**EXERCISE GOAL:**
Reproduce each line of the items below word for word, leaving out the pictures.

Item coordinate data:
>>>>

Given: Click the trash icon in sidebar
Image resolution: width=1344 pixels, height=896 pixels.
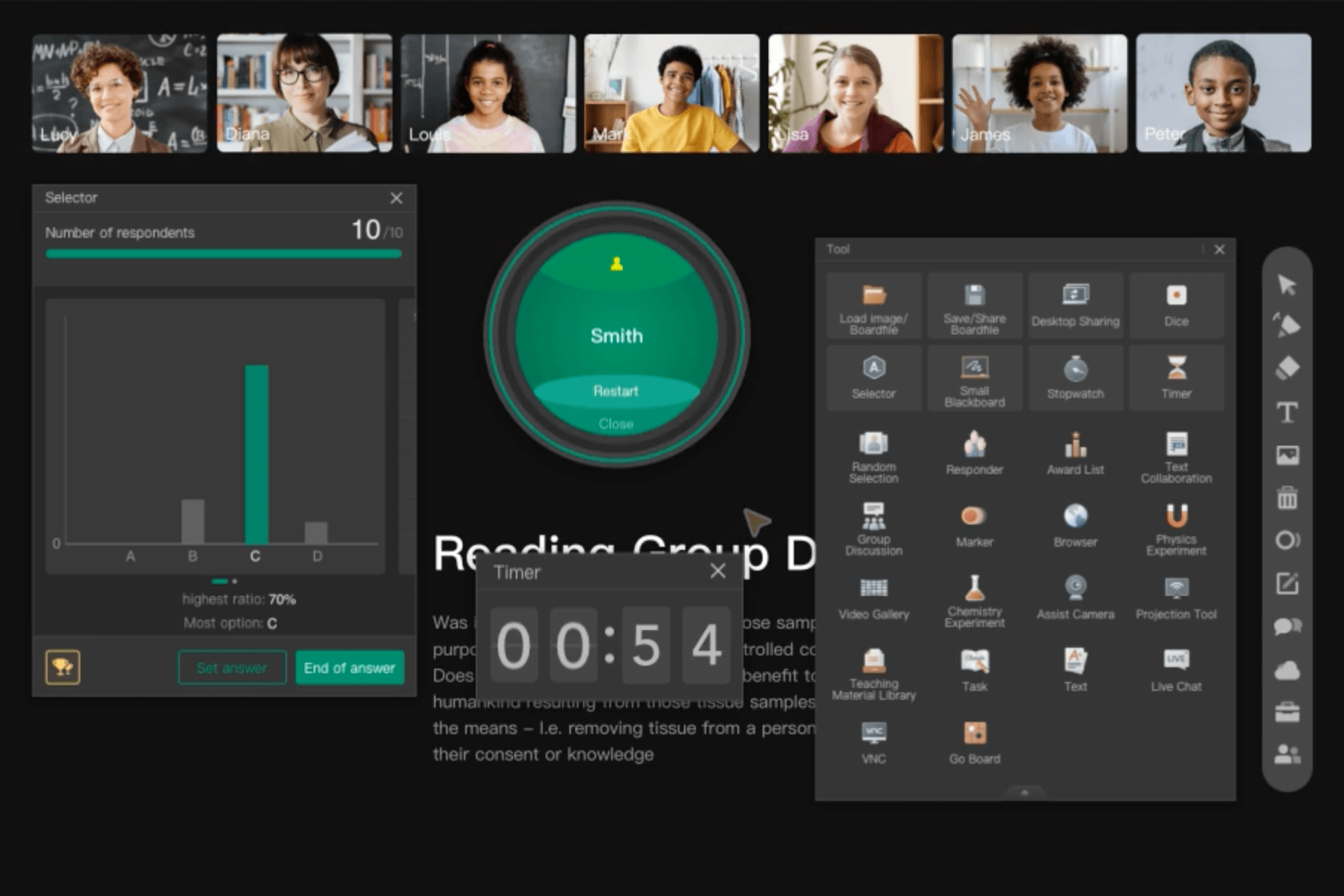Looking at the screenshot, I should [x=1288, y=498].
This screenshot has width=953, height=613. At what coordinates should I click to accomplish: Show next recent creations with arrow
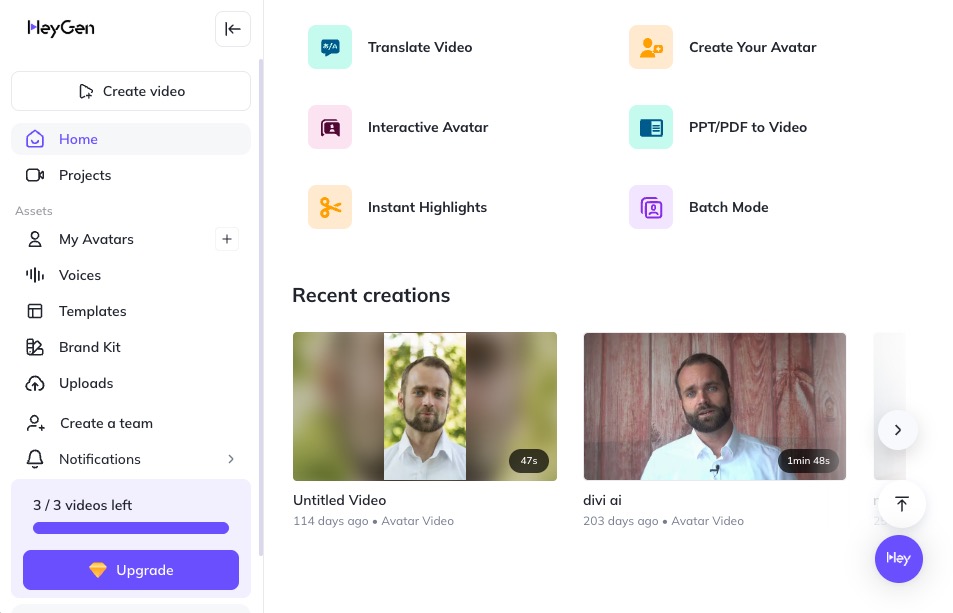[898, 430]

<<<<

**WRITTEN RESPONSE:**
Given: Click the trash icon in sidebar
Image resolution: width=1344 pixels, height=896 pixels.
Looking at the screenshot, I should [x=1288, y=498].
This screenshot has width=953, height=613. At what coordinates should I click to accomplish: Show next recent creations with arrow
[898, 430]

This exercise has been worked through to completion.